Zwar besteht—vor allem beim Programmieren in BASIC—stets die Neigung, unmittelbar vor der Tastatur nachzudenken und dann gleich zu tippen, aber diese Methode ist bei umfangreicheren Aufgaben weder problemgerecht noch ökonomisch. Man sollte sich vielmehr von Anfang an ein organisiertes Vorgehen angewöhnen:
  • Welche Informationen sind verfügbar, die später die Eingangsdaten des Algorithmus darstellen; welche Ausgaben sollen erfolgen?
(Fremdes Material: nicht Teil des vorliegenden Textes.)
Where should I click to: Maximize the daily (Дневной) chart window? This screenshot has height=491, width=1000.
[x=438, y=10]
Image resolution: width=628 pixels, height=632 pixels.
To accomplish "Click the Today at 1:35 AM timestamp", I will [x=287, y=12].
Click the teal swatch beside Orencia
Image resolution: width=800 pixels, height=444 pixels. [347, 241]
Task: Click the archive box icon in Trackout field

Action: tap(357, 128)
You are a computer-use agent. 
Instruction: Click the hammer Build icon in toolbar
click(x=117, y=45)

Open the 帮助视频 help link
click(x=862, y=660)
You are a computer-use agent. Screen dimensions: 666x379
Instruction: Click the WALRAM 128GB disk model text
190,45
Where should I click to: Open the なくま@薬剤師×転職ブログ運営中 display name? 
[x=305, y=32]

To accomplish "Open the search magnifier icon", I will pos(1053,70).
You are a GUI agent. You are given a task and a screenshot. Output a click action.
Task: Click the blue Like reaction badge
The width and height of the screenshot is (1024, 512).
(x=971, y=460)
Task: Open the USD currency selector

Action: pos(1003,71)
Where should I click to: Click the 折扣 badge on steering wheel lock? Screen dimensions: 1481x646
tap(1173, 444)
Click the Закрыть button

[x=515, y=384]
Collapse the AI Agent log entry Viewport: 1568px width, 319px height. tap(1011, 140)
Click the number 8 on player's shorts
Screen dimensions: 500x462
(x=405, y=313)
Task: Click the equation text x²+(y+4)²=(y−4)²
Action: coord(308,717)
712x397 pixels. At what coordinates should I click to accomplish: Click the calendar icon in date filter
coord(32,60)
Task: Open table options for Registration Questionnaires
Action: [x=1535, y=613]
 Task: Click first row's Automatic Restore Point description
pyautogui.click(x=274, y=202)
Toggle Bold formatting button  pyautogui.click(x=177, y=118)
Gibt es Randbedingungen und Sonderfälle? Wurden ähnliche Aufgaben schon gelöst? (* Problemanalyse *)

  • In welcher Abfolge sind welche Operationen durchzuführen? Welche Entscheidungen fallen an und welche Zwischeninformationen müssen gespeichert werden? Ist eine schematische Darstellung mit Flugdiagramm, Struktogramm oder dgl. notwendig oder zumindest nützlich? (* Algorithmisierung *)

  • Jetzt erfolgt eine erste Formulierung in der gewählten Programmiersprache, also das Programmieren im engeren Sinne des Wortes. (* Codierung des Quelltextes *)

  • Das entworfene Programm wird nunmehr eingegeben, in unserem Fall ‚on-line‘ von der Tastatur mit Kontrolle am Monitor. Auf Großrechnern schreibt man häufig ‚off-line‘ z.B. Lochkarten auf einem Kartenlocher und läßt sie dann einlesen. (* Eingabe *)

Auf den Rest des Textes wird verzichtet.